InstanT: Semi-supervised Learning with Instance-dependent Thresholds
This addresses a fundamental challenge in semi-supervised learning for researchers and practitioners by introducing a novel thresholding approach that is more flexible than existing methods.
The paper tackles the problem of selecting confident unlabeled instances in semi-supervised learning by proposing instance-dependent thresholds, which utilize instance-level ambiguity and error rates to assign higher thresholds to instances more likely to have incorrect pseudo-labels, resulting in a bounded probabilistic guarantee for pseudo-label correctness.

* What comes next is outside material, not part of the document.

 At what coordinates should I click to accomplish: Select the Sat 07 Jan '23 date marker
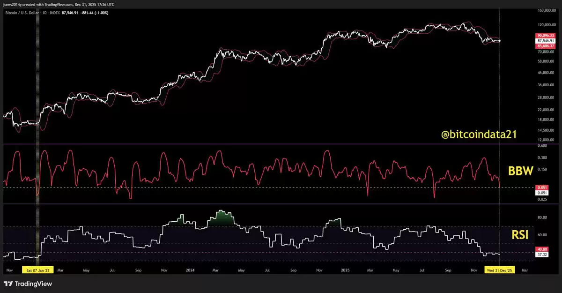click(x=39, y=270)
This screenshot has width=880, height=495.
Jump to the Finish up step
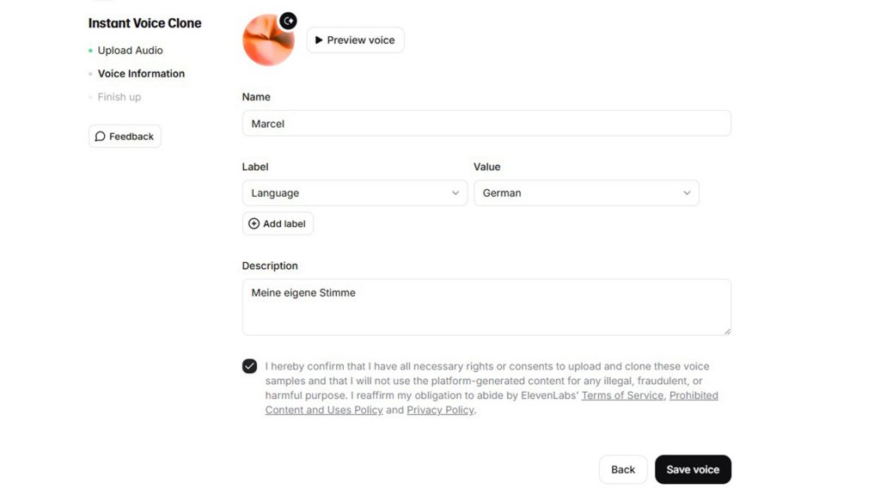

Semi-supervised learning (SSL) has been a fundamental challenge in machine learning for decades. The primary family of SSL algorithms, known as pseudo-labeling, involves assigning pseudo-labels to confident unlabeled instances and incorporating them into the training set. Therefore, the selection criteria of confident instances are crucial to the success of SSL. Recently, there has been growing interest in the development of SSL methods that use dynamic or adaptive thresholds. Yet, these methods typically apply the same threshold to all samples, or use class-dependent thresholds for instances belonging to a certain class, while neglecting instance-level information. In this paper, we propose the study of instance-dependent thresholds, which has the highest degree of freedom compared with existing methods. Specifically, we devise a novel instance-dependent threshold function for all unlabeled instances by utilizing their instance-level ambiguity and the instance-dependent error rates of pseudo-labels, so instances that are more likely to have incorrect pseudo-labels will have higher thresholds. Furthermore, we demonstrate that our instance-dependent threshold function provides a bounded probabilistic guarantee for the correctness of the pseudo-labels it assigns.